Profil : François Zehrat/Patrice Bauquier Concepteur-rédacteur et directeur artistique free lance
On les cache. Surtout, ne pas dire que l'on travaille avec des free-lance. Pourtant, ils sont ceux que l'on appelle en urgence, lorsque l'agence est charrette. Ceux aussi dont on se repasse le nom lorsque l'on veut renouveler l'esprit créatif d'une campagne. Mais François Zehrat et Patrice Bauquier, respectivement concepteur rédacteur et directeur artistique, ces maîtres en communication opérationnelle, sont aussi connus pour former un tandem idéal. Ils se sont connus chez Directing (aujourd'hui Rapp Collins) en 1992. François Zehrat continuant son bonhomme de chemin en agences jusqu'en 1999 tandis que Patrice Bauquier, lui, sautait le pas, et s'installait à son compte dès 1996. De leur association, l'un et l'autre parlent "d'affinités électives." Car ils n'aiment rien d'autre qu'inventer des concepts. Et, de ce point de vue, leurs personnalités se complètent à merveille.
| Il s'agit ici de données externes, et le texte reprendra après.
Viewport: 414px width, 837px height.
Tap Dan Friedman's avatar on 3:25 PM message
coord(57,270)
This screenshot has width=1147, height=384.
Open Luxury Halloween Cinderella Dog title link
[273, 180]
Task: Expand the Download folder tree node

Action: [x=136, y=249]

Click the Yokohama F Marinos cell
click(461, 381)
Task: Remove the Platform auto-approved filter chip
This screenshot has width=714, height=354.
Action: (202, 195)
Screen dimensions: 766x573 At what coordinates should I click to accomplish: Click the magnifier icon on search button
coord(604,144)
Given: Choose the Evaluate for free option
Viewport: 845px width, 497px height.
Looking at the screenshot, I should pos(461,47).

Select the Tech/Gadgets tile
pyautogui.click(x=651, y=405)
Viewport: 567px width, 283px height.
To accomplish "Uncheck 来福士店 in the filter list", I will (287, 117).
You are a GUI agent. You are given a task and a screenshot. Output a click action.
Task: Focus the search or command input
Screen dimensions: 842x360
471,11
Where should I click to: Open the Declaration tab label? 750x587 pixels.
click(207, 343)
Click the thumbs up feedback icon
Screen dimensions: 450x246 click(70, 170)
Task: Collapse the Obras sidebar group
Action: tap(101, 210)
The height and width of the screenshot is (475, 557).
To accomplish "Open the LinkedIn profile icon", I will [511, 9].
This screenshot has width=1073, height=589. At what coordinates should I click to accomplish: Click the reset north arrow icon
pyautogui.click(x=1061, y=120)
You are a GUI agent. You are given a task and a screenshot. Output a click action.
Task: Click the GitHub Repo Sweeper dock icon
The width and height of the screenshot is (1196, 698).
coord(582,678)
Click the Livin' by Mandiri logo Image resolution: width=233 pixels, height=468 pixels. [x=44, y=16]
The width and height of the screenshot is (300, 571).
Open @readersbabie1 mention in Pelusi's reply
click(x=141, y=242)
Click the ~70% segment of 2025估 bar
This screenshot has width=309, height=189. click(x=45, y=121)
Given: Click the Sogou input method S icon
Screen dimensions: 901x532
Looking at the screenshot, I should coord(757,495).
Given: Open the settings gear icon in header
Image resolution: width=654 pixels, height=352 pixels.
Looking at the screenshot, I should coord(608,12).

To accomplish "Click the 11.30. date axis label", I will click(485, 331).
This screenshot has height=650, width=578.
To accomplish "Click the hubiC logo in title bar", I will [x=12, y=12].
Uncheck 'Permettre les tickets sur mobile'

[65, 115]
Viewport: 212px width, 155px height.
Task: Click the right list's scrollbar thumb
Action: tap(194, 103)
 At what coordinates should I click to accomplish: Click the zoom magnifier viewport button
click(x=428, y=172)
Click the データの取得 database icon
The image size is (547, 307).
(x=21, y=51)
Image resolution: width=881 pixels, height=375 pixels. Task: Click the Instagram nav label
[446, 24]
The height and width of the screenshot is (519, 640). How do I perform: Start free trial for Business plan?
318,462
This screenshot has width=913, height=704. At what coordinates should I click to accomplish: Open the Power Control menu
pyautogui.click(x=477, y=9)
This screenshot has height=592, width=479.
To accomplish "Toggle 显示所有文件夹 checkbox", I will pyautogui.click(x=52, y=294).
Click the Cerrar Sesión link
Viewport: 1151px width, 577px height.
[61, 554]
Ce n'est pourtant pas un tandem immuable. « Nous effectuons environ 40 % de nos créations ensemble. » Chacun, au fur et à mesure, donnant le nom de l'autre quand une agence recherche un CR ou un DA. « On recherche rarement un DA seul. Plutôt un team opérationnel immédiatement, capable d'intervenir rapidement sur une campagne. » Pour chacun, travailler en free-lance est une évidence. Sans doute, est-ce la liberté gagnée, cette impression de mesurer son temps qui leur a fait choisir ce mode de travail. Vient ensuite, la revendication d'une certaine efficacité. Pas question pour eux, de se tordre dans les affres créatifs. Il leur faut être "multiple." Pour mieux répondre aux besoins de leurs clients.